Written by Christopher Hampton, based on the novel by Ian McEwan

Starring Keira Knightley, James McAvoy

 

Atonement

There is a genre of films that appeals most to me, and that is a successful translation of a novel into a motion picture. A few years ago director Joe Wright did it with "Pride and Prejudice," a delicious version with Keira Knightley and Matthew MacFadyen, and now he's done it again with Ian McEwan's "Atonement." There's a complexity of texture to a good novel that in the best adaptations comes out as an unspoken subtext for the film. That's what gives the film of "Atonement" the kind of resonance that the novel has.

The film begins in 1935, in a gorgeous old English mansion owned by the very wealthy Tallis family, whose daughter Cecilia is on the verge of falling in love with the son of the housekeeper, Robbie, who has been put through Oxford by her father and now intends to go to medical school. But Cecilia's 13-year-old sister Briony, consumed with writing stories, sees them in what appears to her imagination to be an unwanted sexual situation, and in the course of an evening in which an unrelated horrific event takes place that Briony also witnesses, she lies about what happened. Robbie is arrested, and we cut to five years later, 1940, when Robbie is given the choice of entering the army or staying in prison.

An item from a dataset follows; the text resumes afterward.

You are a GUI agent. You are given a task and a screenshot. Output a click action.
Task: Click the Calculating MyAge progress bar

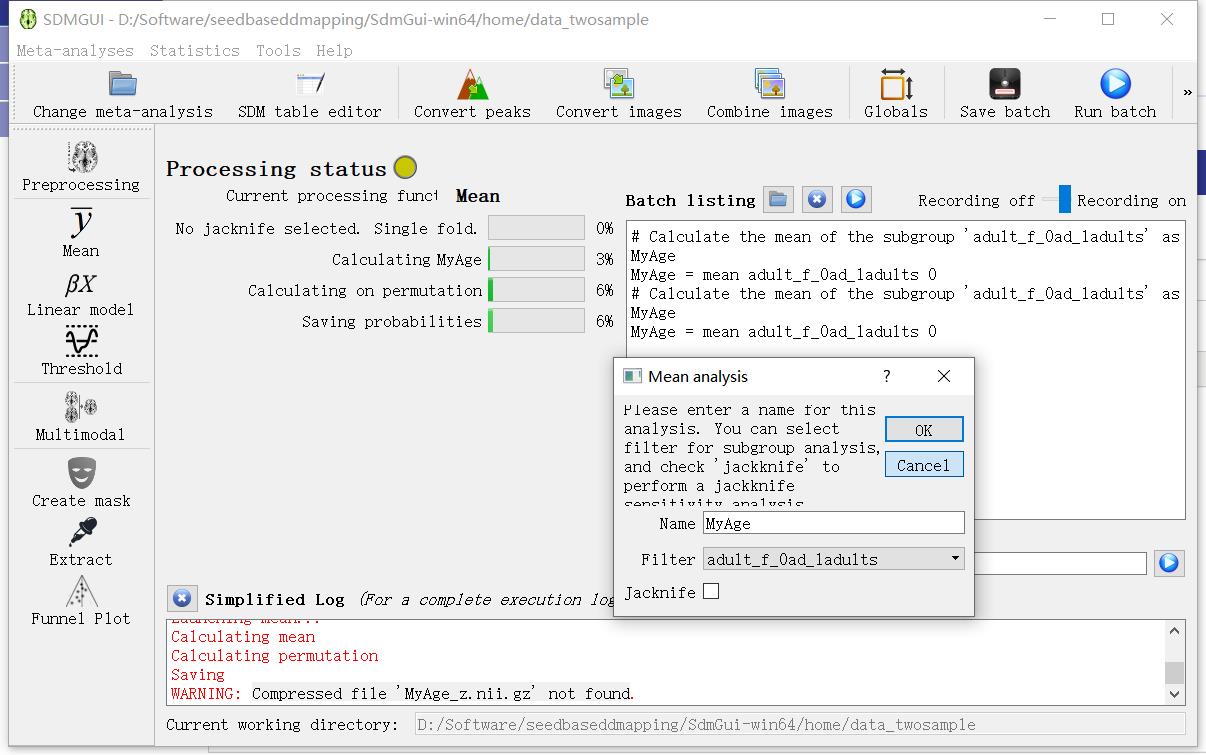pos(536,260)
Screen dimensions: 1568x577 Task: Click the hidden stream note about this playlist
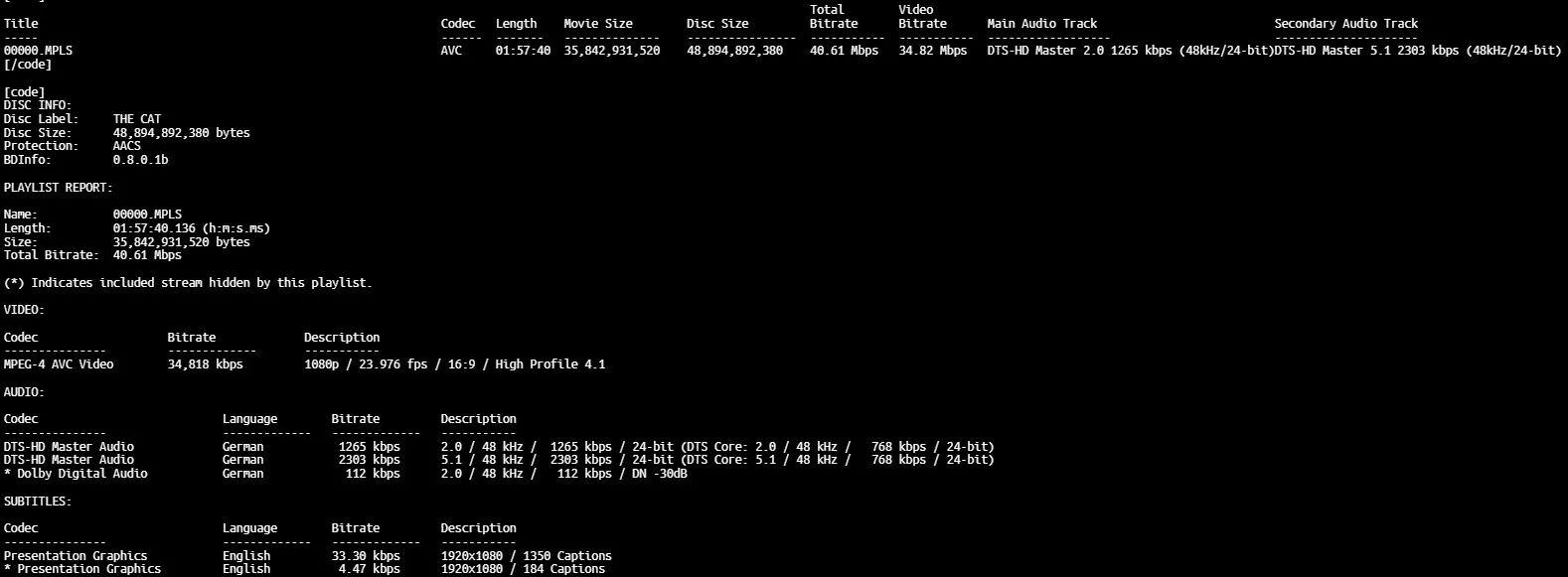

Meanwhile Cecily - played by the stunning actress Keira Knightley, has become a nurse; Briony also enters nursing school, and at eighteen begins to comprehend the ramifications of her lies. Robbie (James McAvoy), meanwhile, is now with the remnants of the British army retreating to Dunkirk.

The film explores the possibilities of what might happen if and when Robbie and Cecilia come together again, and then it ends with the aged Briony, today, (she is now played by Vanessa Redgrave) giving an interview about the novel she's made of the entire episode.

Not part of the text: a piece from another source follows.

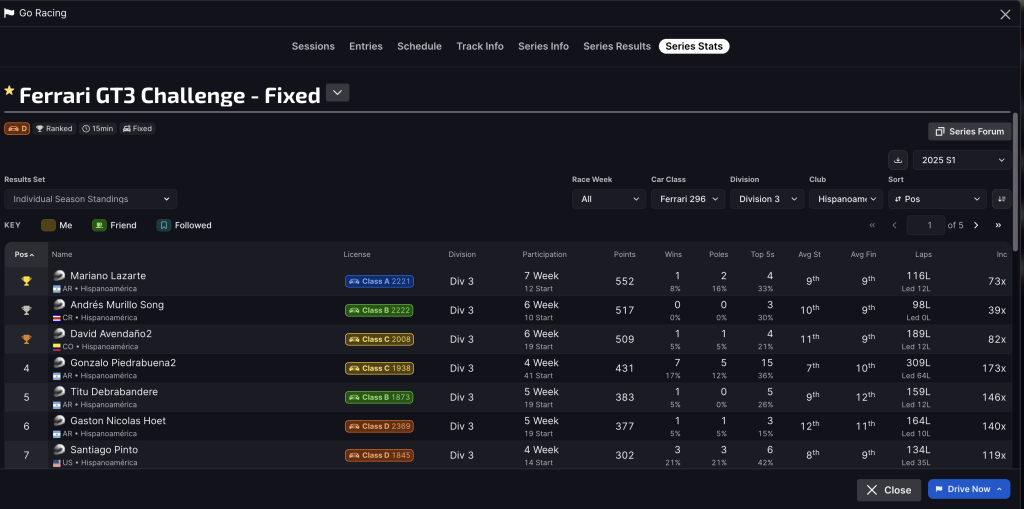1024x509 pixels.
Task: Click the Followed bookmark key icon
Action: click(x=164, y=225)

Keira Knightley, blessed with an almost unearthly beauty, also has the amazing talent to play without calling attention to that beauty; she becomes Cecily rather than 'playing' her. And James McAvoy is the perfect match for her; again, he is Robbie and not James. The actresses who play Briony - Saoirse Ronan as the 13-year-old, Romola Garai at 18 - must carry the plot of the film while communicating exactly those ages, with the young girl's crush on Robbie, followed by the slow understanding of what has happened, and then of course Vanessa Redgrave as the elderly woman, are utterly believable, never making any false step or becoming self-conscious; we believe implicitly that they are Briony.

Director Joe Wright and his cinematographer Seamus McGarvey, have caught every nuance of the prewar class system we see at the beginning, and the experience of wartime that will tear them all apart. The film is exquisite to look at and unbearably moving at the same time.